[Given problem] Convert the data below into a JSON list of strings, with one string per line and no blank lines. Leave the pictures out of your answer.
+++ Dataset excerpts +++
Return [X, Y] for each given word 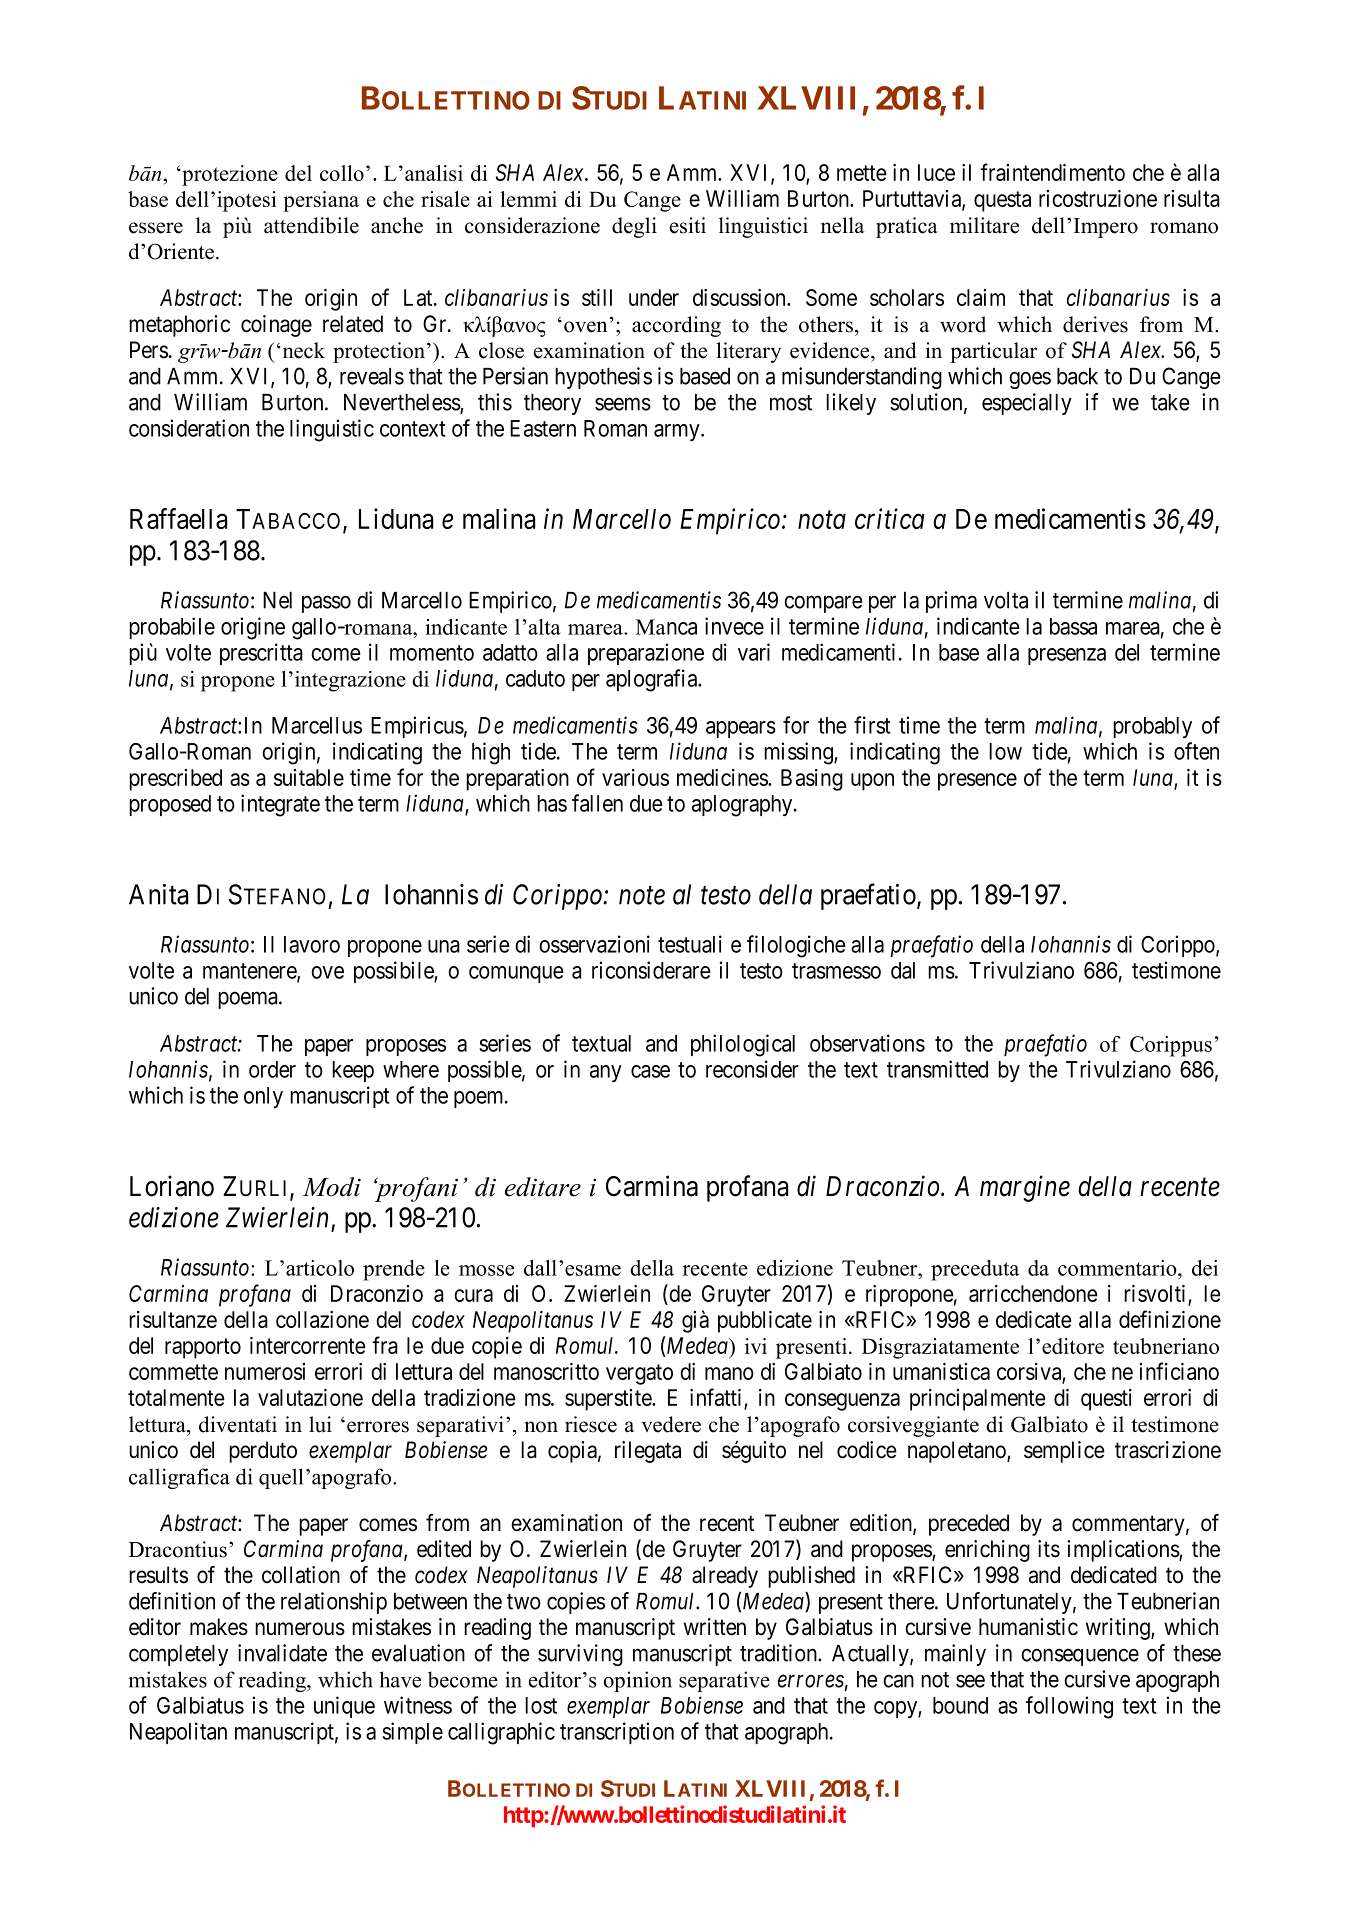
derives [1095, 324]
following [1069, 1707]
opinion [637, 1681]
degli [634, 227]
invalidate [282, 1653]
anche [397, 225]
+++
[Exercise output]
[
  "Return [X, Y] for each given word ",
  "derives [1095, 324]",
  "following [1069, 1707]",
  "opinion [637, 1681]",
  "degli [634, 227]",
  "invalidate [282, 1653]",
  "anche [397, 225]"
]